- Instructions to follow:
With the listing in front of you, retype it exactly.

Materials provided below:

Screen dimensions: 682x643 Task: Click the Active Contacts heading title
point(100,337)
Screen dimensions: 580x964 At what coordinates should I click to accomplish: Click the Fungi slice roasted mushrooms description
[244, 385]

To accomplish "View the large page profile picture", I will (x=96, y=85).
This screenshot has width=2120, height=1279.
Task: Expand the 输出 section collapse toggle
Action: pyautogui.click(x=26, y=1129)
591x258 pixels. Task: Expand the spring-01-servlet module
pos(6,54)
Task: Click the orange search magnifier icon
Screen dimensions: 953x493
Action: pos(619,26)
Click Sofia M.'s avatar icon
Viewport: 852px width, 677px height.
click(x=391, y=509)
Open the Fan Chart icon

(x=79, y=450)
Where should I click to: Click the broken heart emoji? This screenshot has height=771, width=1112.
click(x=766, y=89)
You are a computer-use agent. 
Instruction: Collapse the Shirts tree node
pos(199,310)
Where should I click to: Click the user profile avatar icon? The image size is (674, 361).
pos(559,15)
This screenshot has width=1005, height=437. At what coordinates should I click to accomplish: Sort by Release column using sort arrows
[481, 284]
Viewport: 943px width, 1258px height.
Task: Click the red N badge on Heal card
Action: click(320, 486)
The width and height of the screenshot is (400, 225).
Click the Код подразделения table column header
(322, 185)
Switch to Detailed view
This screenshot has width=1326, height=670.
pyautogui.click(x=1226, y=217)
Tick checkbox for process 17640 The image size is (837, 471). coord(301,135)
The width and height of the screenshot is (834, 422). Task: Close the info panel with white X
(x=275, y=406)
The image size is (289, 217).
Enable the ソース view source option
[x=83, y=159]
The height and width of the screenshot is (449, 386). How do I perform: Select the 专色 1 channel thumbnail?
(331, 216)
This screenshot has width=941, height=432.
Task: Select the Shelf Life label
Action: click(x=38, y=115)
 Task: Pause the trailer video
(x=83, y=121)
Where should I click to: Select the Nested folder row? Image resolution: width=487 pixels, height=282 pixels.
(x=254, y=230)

End of Materials provided.

- Result of this task:
Screen dimensions: 682x643 Task: Click the Active Contacts heading title
point(100,337)
Screen dimensions: 580x964 At what coordinates should I click to accomplish: Click the Fungi slice roasted mushrooms description
[244, 385]

To accomplish "View the large page profile picture", I will (x=96, y=85).
This screenshot has width=2120, height=1279.
Task: Expand the 输出 section collapse toggle
Action: pyautogui.click(x=26, y=1129)
591x258 pixels. Task: Expand the spring-01-servlet module
pos(6,54)
Task: Click the orange search magnifier icon
Screen dimensions: 953x493
Action: pos(619,26)
Click Sofia M.'s avatar icon
Viewport: 852px width, 677px height.
click(x=391, y=509)
Open the Fan Chart icon

(x=79, y=450)
Where should I click to: Click the broken heart emoji? This screenshot has height=771, width=1112.
click(x=766, y=89)
You are a computer-use agent. 
Instruction: Collapse the Shirts tree node
pos(199,310)
Where should I click to: Click the user profile avatar icon? The image size is (674, 361).
pos(559,15)
This screenshot has width=1005, height=437. At what coordinates should I click to accomplish: Sort by Release column using sort arrows
[481, 284]
Viewport: 943px width, 1258px height.
Task: Click the red N badge on Heal card
Action: click(320, 486)
The width and height of the screenshot is (400, 225).
Click the Код подразделения table column header
(322, 185)
Switch to Detailed view
This screenshot has width=1326, height=670.
pyautogui.click(x=1226, y=217)
Tick checkbox for process 17640 The image size is (837, 471). coord(301,135)
The width and height of the screenshot is (834, 422). Task: Close the info panel with white X
(x=275, y=406)
The image size is (289, 217).
Enable the ソース view source option
[x=83, y=159]
The height and width of the screenshot is (449, 386). How do I perform: Select the 专色 1 channel thumbnail?
(331, 216)
This screenshot has width=941, height=432.
Task: Select the Shelf Life label
Action: click(x=38, y=115)
 Task: Pause the trailer video
(x=83, y=121)
Where should I click to: Select the Nested folder row? Image resolution: width=487 pixels, height=282 pixels.
(x=254, y=230)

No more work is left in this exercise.